"Ah! What?" inquired Boy Bailey rhetorically. "I come here of an afternoon to collect my thoughts an' sweeten the dam by soaking my Trilbies in it an' what happens? I 'm half-deafened by the noise of kissing. I look round, an' what do I see? I ask you—what?"
He brought an explanatory forefinger into play, thick and cylindrical like a damaged candle.
"First, thinks I, here 's a story that's good for drinks in any bar between Dopfontein and Fereira—with perhaps a tar-and-feathering for the young lady thrown in." He nodded meaningly at Margaret. "And it wouldn't be the first time that's happened either."
"Ye-es," said Kamis, who seemed to speak with difficulty. "But you won't get away alive to tell that story."
"Hear me out." Boy Bailey shook his finger. "That 's what I thought first. My second thought was: what 's the sense of making trouble when perhaps there 's a bit to be got by holdin' my tongue? How does that strike you?"
Margaret had been leaning on her stick while he spoke, prodding the earth and looking down. Now she raised her eyes.
"The first thought was the best," she said. "You won't get anything here."
"Eh?" Mr. Bailey was astonished. "You don't understand, Miss," he said. "Ask Snowball, there—he 'll tell you.

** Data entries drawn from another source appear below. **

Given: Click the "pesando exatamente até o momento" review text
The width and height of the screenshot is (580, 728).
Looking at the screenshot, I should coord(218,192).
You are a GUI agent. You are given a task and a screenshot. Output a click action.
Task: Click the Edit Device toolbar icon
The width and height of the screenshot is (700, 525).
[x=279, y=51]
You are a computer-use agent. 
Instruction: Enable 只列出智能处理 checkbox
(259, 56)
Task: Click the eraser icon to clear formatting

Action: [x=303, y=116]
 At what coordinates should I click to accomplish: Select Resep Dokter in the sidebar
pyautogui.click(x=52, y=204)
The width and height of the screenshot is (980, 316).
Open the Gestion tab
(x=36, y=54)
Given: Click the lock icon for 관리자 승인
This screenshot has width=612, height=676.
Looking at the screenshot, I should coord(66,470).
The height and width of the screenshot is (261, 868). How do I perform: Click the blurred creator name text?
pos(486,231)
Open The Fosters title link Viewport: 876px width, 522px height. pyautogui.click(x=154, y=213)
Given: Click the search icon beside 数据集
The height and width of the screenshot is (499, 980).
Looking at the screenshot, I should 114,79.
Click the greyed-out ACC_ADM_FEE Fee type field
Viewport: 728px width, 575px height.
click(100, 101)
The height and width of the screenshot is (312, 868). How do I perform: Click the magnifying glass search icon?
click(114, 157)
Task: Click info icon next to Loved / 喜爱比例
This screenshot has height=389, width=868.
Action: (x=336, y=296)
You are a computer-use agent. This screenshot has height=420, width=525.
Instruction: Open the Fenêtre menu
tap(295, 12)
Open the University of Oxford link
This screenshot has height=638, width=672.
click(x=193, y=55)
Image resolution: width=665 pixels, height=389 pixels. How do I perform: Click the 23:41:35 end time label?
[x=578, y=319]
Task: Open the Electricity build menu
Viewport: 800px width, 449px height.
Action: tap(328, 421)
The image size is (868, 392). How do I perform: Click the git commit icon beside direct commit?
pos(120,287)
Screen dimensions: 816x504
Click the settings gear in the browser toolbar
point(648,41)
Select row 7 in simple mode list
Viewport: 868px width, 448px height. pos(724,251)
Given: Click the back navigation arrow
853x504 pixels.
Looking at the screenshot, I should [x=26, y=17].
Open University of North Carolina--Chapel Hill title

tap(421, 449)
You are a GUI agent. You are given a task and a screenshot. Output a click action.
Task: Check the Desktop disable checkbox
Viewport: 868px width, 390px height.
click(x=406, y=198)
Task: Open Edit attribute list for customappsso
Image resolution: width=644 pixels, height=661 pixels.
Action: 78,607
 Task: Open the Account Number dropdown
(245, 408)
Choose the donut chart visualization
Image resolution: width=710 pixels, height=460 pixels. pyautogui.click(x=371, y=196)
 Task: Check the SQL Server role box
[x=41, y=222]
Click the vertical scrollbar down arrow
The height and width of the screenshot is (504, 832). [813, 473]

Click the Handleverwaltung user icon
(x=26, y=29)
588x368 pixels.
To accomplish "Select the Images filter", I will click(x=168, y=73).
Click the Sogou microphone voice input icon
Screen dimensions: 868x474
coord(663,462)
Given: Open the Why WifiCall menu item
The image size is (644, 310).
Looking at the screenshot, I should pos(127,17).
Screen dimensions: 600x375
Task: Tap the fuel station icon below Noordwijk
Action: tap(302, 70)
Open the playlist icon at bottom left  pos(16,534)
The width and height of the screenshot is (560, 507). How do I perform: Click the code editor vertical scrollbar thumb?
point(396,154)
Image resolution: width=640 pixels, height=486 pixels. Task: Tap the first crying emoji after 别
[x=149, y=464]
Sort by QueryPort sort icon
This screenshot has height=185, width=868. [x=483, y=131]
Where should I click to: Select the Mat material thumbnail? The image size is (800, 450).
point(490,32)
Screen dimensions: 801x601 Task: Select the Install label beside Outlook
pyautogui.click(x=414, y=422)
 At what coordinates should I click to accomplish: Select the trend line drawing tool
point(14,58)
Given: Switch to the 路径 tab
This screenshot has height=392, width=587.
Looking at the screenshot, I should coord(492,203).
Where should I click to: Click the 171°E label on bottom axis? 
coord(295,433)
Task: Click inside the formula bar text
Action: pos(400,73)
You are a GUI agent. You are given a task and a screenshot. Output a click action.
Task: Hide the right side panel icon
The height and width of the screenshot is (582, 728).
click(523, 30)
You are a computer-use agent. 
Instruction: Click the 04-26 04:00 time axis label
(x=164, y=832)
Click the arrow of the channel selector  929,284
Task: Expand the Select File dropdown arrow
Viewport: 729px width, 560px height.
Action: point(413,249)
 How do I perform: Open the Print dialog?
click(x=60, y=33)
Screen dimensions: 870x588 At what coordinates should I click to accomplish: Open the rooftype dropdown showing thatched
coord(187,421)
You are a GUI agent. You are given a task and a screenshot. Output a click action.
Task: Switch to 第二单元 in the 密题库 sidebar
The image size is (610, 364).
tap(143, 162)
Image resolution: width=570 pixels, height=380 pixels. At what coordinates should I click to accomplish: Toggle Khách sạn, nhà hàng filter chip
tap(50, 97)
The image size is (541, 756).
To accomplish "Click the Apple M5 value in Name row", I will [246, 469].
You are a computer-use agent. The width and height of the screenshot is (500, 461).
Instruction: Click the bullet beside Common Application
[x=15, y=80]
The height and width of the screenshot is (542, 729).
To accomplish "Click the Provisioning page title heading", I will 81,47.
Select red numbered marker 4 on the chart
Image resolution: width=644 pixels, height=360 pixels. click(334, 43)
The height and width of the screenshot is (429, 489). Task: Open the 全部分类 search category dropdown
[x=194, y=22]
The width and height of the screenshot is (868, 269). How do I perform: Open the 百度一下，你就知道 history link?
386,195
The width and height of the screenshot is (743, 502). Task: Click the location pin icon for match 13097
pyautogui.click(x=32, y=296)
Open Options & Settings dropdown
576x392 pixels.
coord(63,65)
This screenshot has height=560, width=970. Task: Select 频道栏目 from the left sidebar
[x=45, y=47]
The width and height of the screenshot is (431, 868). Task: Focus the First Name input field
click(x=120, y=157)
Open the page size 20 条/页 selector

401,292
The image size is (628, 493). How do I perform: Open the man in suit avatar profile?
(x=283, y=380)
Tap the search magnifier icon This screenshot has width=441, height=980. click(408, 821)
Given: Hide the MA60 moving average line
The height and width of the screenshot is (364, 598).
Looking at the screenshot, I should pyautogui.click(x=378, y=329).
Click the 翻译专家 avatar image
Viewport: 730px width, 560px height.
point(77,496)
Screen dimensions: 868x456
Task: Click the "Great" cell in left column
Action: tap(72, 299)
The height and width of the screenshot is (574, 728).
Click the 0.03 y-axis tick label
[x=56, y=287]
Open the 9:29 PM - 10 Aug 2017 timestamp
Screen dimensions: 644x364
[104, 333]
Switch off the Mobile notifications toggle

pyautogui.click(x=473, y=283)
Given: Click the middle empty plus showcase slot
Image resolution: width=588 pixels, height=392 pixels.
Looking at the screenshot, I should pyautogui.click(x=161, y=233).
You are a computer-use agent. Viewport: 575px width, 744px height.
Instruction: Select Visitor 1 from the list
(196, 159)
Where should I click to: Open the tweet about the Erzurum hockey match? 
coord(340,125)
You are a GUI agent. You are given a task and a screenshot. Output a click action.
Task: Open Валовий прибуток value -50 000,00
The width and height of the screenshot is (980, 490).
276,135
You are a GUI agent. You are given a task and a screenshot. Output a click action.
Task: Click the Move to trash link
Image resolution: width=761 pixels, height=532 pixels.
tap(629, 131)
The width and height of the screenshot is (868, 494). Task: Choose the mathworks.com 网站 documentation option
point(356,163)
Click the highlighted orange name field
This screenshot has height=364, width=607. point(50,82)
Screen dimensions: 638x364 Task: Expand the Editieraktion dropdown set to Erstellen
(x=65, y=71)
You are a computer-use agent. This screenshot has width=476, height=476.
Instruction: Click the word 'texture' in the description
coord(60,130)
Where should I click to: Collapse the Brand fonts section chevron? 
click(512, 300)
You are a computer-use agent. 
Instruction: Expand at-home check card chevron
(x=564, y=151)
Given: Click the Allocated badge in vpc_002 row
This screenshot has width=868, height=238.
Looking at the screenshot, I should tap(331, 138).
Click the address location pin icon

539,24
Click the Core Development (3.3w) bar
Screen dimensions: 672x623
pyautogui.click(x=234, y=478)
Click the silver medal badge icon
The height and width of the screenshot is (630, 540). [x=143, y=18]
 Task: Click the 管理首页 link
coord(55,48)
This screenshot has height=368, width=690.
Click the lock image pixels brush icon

In this country we don't stand women monkeying with niggers. Hell—no. It 's worth, well—"
"Not a penny," said Margaret. "I don't care in the least whom you tell. But—not one penny."
Kamis was listening in silence. Margaret smiled at him and he shook his head. On the top of the wall Mr. Bailey leaned forward persuasively. He had something the air, in so far as his limitations permitted, of benevolence wrestling with obstinacy, the air which in auctioneers is an asset.